Page excerpt:
Technology to help company double its share of the purchase market

Rocket Companies CEO Varun Krishna announced today a plan to double the brokerage’s share of the purchase market and grow its share of the refinancing market from 13.2% to 20% by 2027.

The ambitious goals were laid out at the company’s investor day in which shareholders got a glimpse at how Rocket plans to use artificial intelligence (AI) to expand the company’s share of the mortgage industry.

“We are leading the charge in the AI revolution,” said Krishna, who described the company as bringing a more personalized, more accurate and more seamless experience to customers.

Krishna, who has been in office for about a year, is in the process of leaning more into technology to propel the brokerage company forward and to transform the homebuying space through implementing generative AI. Earlier this month, Rocket announced that Dan Sogorka, an expert in combining technology and the homebuying experience, had been hired to leverage the company’s significant AI technologies and platform to help brokers engage more clients and sell more homes.

Exercise requirements:
**A.** Answer these from the Rocket Companies article:
(i) What share of the refinancing market does Rocket plan to reach by 2027?
(ii) At what event were the goals laid out?
(iii) Whom did Rocket announce earlier this month it had hired?
**B.** Copy out the rows, everything from the row containing "Given: Toggle the breakpoint on line 57" down to the row containing "This screenshot has width=1372, height=877.", leaving them unchanged.

[Pointing rows for text and elements]

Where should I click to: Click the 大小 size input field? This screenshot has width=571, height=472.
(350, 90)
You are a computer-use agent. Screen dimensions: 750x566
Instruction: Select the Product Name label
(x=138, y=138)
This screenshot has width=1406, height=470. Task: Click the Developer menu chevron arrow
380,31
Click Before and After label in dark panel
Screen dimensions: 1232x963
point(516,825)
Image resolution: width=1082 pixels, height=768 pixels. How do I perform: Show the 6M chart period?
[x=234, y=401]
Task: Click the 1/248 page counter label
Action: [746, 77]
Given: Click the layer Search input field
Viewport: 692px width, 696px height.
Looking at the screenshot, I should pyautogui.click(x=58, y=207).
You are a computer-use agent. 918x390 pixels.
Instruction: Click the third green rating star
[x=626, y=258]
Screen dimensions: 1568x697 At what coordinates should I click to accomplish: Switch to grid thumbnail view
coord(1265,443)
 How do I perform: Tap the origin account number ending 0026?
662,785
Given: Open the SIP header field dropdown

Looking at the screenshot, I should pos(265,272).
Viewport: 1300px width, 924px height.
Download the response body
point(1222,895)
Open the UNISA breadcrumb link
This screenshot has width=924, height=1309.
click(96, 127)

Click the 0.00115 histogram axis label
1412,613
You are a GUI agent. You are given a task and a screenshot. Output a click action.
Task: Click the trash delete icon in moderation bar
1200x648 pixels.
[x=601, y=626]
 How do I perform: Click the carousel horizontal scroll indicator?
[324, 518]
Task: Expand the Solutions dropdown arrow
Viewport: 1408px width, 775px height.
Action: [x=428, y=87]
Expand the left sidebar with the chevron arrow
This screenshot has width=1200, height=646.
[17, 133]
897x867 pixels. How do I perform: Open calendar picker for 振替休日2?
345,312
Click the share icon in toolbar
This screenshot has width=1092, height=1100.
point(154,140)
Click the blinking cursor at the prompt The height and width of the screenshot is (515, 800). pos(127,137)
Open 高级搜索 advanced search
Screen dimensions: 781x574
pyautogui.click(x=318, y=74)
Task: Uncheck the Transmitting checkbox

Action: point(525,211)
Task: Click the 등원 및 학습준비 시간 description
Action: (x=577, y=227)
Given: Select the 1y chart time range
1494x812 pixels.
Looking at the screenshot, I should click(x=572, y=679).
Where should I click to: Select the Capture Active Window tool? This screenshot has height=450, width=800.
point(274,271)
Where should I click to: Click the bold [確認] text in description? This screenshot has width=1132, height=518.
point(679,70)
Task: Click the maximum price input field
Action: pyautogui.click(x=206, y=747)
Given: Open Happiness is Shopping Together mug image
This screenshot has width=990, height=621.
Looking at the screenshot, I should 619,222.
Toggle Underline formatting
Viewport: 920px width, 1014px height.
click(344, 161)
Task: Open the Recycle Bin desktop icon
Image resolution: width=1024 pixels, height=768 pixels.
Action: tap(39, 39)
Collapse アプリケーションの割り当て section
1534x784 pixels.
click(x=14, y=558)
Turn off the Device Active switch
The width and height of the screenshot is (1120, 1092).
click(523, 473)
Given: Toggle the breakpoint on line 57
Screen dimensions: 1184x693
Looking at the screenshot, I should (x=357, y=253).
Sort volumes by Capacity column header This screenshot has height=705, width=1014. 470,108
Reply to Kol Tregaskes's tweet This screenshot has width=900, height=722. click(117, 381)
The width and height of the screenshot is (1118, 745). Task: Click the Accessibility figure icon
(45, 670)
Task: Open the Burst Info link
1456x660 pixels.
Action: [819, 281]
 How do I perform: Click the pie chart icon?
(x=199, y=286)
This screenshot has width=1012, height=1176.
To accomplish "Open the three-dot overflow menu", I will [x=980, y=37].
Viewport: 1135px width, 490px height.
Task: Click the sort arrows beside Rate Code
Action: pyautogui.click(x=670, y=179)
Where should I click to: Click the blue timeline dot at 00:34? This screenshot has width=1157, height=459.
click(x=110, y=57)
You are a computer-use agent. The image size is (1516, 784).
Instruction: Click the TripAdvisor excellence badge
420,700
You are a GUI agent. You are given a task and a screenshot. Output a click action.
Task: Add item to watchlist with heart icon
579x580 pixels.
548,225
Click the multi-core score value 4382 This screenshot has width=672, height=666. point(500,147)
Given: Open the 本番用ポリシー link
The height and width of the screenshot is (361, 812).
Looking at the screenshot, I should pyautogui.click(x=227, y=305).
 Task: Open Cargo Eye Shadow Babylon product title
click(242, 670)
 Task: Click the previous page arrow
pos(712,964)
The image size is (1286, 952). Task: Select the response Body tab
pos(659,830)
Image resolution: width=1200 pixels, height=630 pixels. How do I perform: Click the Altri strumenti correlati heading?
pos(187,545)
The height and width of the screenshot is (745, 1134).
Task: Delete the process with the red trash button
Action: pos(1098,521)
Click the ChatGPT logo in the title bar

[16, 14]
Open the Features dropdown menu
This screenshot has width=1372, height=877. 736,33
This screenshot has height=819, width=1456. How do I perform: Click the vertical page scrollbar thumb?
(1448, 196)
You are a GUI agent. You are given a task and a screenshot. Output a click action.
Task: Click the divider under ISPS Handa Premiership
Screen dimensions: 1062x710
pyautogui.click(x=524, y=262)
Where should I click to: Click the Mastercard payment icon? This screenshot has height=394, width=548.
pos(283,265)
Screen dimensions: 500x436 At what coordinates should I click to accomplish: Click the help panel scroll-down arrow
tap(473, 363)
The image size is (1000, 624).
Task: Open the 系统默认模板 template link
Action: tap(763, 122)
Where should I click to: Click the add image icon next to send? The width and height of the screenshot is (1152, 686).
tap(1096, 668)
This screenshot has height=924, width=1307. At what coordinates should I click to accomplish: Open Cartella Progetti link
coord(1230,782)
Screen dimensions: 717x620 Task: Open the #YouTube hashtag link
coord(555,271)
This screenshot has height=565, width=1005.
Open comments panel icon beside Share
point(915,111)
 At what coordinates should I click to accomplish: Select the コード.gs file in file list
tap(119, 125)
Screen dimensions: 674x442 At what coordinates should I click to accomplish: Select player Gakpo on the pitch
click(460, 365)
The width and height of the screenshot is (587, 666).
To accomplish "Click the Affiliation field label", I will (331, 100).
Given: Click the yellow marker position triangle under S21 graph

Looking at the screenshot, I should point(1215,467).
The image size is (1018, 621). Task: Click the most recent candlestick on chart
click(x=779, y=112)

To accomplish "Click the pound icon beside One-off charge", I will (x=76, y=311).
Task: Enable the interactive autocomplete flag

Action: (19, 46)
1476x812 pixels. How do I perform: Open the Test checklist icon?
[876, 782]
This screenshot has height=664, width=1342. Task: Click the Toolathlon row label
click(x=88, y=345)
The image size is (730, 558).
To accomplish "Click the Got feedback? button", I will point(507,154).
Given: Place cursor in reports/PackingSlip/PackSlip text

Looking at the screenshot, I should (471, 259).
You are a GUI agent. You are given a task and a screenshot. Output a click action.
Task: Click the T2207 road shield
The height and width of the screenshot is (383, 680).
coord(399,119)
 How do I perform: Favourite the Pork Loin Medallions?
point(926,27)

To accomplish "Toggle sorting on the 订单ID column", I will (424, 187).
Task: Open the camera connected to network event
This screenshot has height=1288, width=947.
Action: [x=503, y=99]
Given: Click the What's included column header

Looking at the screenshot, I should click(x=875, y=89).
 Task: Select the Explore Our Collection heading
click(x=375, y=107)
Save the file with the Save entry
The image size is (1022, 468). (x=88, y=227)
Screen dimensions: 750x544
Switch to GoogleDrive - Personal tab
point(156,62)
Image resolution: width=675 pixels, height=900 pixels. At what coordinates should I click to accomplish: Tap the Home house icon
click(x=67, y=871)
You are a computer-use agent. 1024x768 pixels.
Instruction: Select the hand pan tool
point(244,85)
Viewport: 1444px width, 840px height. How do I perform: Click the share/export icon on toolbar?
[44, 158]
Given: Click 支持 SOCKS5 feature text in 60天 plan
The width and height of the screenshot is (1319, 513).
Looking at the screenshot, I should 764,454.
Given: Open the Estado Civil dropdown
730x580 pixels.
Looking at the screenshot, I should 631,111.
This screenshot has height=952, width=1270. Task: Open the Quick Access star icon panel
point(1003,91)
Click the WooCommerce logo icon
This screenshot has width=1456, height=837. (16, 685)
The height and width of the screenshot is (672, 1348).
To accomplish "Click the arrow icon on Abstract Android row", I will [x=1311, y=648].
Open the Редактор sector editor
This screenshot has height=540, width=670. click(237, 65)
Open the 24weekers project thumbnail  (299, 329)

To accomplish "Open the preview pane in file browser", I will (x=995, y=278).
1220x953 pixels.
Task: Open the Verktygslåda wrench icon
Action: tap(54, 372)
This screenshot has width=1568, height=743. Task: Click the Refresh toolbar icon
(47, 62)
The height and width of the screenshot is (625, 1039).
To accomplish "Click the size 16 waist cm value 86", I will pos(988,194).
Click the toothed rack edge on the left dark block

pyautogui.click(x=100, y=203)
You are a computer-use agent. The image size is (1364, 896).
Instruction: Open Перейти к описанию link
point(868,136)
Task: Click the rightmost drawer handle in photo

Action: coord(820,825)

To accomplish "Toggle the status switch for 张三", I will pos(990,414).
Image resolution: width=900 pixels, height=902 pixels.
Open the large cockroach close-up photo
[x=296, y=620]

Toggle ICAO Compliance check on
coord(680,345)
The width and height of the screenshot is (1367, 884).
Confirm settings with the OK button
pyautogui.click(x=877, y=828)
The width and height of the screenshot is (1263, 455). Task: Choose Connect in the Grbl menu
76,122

The answers:
**A.**
(i) 20%
(ii) The company's investor day
(iii) Dan Sogorka

**B.**
Given: Toggle the breakpoint on line 57
Screen dimensions: 1184x693
Looking at the screenshot, I should (x=357, y=253).
Sort volumes by Capacity column header This screenshot has height=705, width=1014. 470,108
Reply to Kol Tregaskes's tweet This screenshot has width=900, height=722. click(117, 381)
The width and height of the screenshot is (1118, 745). Task: Click the Accessibility figure icon
(45, 670)
Task: Open the Burst Info link
1456x660 pixels.
Action: [819, 281]
 How do I perform: Click the pie chart icon?
(x=199, y=286)
This screenshot has width=1012, height=1176.
To accomplish "Open the three-dot overflow menu", I will [x=980, y=37].
Viewport: 1135px width, 490px height.
Task: Click the sort arrows beside Rate Code
Action: pyautogui.click(x=670, y=179)
Where should I click to: Click the blue timeline dot at 00:34? This screenshot has width=1157, height=459.
click(x=110, y=57)
You are a computer-use agent. The image size is (1516, 784).
Instruction: Click the TripAdvisor excellence badge
420,700
You are a GUI agent. You are given a task and a screenshot. Output a click action.
Task: Add item to watchlist with heart icon
579x580 pixels.
548,225
Click the multi-core score value 4382 This screenshot has width=672, height=666. point(500,147)
Given: Open the 本番用ポリシー link
The height and width of the screenshot is (361, 812).
Looking at the screenshot, I should pyautogui.click(x=227, y=305).
 Task: Open Cargo Eye Shadow Babylon product title
click(242, 670)
 Task: Click the previous page arrow
pos(712,964)
The image size is (1286, 952). Task: Select the response Body tab
pos(659,830)
Image resolution: width=1200 pixels, height=630 pixels. How do I perform: Click the Altri strumenti correlati heading?
pos(187,545)
The height and width of the screenshot is (745, 1134).
Task: Delete the process with the red trash button
Action: pos(1098,521)
Click the ChatGPT logo in the title bar

[16, 14]
Open the Features dropdown menu
This screenshot has width=1372, height=877. 736,33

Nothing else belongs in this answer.